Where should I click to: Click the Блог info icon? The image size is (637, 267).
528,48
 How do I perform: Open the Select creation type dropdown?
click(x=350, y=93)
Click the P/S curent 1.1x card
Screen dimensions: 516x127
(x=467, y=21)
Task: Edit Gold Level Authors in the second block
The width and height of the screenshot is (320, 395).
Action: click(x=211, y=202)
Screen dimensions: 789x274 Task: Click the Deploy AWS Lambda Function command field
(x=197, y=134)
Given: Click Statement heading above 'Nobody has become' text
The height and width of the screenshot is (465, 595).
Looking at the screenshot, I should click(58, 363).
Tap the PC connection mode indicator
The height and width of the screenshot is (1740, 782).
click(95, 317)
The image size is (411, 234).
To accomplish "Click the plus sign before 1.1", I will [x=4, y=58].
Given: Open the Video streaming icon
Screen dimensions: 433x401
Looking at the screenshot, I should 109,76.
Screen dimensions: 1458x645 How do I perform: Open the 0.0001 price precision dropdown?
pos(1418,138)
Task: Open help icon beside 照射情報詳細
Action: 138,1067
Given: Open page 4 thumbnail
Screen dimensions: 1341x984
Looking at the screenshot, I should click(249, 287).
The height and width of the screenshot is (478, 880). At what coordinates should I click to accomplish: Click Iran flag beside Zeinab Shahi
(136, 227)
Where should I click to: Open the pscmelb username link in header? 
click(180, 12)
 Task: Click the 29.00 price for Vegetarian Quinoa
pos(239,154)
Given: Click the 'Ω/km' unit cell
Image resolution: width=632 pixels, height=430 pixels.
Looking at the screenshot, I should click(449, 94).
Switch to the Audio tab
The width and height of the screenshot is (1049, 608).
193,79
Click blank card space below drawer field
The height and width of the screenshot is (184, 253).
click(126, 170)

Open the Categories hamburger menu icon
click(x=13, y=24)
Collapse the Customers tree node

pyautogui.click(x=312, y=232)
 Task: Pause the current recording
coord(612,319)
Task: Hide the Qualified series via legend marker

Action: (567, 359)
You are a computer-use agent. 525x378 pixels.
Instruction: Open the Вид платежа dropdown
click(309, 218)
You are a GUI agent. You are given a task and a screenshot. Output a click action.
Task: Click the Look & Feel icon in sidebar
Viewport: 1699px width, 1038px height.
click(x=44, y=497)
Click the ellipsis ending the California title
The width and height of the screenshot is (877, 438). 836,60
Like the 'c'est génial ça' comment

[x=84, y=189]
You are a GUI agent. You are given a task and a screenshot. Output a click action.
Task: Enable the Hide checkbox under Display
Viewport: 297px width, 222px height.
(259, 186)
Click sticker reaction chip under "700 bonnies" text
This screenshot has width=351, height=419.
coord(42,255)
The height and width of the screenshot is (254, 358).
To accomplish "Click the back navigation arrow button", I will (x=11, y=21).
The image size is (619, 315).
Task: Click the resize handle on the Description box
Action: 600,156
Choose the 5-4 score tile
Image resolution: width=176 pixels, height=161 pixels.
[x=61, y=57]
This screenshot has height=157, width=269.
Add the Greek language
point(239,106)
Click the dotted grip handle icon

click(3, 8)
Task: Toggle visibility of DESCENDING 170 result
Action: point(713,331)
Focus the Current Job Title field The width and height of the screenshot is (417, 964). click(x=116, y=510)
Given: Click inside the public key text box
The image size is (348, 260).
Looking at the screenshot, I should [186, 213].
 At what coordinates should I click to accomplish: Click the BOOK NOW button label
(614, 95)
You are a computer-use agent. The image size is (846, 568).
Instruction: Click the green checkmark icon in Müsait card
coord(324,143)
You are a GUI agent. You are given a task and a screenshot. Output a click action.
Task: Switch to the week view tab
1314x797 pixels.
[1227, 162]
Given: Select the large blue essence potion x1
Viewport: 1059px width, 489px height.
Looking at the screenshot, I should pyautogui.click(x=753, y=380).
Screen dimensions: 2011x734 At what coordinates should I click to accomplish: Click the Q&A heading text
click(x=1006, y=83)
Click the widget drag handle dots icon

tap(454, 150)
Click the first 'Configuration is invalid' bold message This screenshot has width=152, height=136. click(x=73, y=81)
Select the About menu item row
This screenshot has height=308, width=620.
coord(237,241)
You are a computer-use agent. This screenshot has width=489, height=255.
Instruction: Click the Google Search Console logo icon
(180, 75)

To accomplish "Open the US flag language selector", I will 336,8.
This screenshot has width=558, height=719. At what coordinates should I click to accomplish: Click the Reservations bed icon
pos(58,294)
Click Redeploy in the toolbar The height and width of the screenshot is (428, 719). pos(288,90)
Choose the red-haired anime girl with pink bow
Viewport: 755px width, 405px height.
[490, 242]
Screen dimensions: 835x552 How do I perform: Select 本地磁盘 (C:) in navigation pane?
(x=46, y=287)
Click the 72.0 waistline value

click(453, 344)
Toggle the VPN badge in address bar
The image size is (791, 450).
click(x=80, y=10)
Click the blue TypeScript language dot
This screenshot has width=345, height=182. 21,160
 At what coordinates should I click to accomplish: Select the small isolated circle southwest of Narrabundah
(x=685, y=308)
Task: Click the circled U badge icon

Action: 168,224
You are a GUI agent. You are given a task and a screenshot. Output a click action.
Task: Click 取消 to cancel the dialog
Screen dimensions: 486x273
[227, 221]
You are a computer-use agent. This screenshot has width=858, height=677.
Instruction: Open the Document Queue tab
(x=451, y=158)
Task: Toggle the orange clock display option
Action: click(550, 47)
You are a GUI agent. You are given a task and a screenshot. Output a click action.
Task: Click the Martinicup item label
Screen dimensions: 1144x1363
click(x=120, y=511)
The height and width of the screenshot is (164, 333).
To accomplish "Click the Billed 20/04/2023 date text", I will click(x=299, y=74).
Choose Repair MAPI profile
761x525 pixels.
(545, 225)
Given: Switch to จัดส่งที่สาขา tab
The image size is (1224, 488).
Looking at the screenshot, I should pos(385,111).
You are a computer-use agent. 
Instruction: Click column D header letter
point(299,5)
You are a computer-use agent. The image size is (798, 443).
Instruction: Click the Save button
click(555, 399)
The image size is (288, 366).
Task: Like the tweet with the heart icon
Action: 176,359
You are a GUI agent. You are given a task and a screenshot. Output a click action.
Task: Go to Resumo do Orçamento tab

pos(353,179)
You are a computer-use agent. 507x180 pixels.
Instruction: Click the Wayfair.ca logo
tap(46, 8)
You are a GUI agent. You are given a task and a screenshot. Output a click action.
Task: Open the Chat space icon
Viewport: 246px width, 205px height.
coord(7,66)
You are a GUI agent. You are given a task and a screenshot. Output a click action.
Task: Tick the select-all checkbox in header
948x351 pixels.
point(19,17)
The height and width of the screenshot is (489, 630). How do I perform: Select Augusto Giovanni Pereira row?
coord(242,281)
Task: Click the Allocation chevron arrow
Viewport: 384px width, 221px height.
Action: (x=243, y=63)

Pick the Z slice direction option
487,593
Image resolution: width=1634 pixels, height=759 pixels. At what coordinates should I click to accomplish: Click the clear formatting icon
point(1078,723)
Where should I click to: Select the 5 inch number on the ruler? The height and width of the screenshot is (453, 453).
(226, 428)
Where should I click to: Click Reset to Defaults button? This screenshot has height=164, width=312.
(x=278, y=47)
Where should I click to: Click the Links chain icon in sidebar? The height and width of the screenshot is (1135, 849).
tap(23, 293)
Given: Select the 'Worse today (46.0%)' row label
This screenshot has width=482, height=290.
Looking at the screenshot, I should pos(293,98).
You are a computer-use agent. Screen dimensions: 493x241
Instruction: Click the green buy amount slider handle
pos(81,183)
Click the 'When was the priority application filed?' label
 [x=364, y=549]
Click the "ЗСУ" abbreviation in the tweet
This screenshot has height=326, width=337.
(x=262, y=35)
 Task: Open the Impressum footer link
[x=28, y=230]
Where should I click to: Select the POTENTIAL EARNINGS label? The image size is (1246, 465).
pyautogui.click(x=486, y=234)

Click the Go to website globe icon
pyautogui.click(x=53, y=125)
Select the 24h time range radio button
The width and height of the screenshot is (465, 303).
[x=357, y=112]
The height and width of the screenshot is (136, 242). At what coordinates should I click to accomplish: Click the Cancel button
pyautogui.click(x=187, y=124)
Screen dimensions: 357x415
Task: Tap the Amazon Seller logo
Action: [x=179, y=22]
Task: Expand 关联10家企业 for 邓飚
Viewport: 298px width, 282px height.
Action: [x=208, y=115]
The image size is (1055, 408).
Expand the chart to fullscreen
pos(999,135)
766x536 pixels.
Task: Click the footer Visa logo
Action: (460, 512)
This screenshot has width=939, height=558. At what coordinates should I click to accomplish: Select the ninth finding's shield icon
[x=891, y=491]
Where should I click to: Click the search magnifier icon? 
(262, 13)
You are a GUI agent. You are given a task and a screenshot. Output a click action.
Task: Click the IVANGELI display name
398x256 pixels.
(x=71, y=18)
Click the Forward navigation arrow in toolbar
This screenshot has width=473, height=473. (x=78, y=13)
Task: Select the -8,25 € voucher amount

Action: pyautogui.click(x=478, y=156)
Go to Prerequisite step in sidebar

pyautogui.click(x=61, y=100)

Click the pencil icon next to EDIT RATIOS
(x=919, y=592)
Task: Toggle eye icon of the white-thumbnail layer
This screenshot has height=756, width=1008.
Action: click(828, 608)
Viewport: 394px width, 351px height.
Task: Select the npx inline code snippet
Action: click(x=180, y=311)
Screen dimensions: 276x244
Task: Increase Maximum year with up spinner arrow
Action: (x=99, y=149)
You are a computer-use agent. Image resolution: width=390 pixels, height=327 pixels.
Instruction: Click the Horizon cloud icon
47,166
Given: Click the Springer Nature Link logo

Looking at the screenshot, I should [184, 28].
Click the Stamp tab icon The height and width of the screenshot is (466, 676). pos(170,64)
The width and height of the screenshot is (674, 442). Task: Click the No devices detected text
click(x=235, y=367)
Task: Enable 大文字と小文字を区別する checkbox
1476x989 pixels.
···
_EXERCISE REQUIREMENTS_
Return all lines in the data that include the word "Switch".

_TASK SOLUTION_
Switch to the Audio tab
Task: Switch to the week view tab
Given: Switch to จัดส่งที่สาขา tab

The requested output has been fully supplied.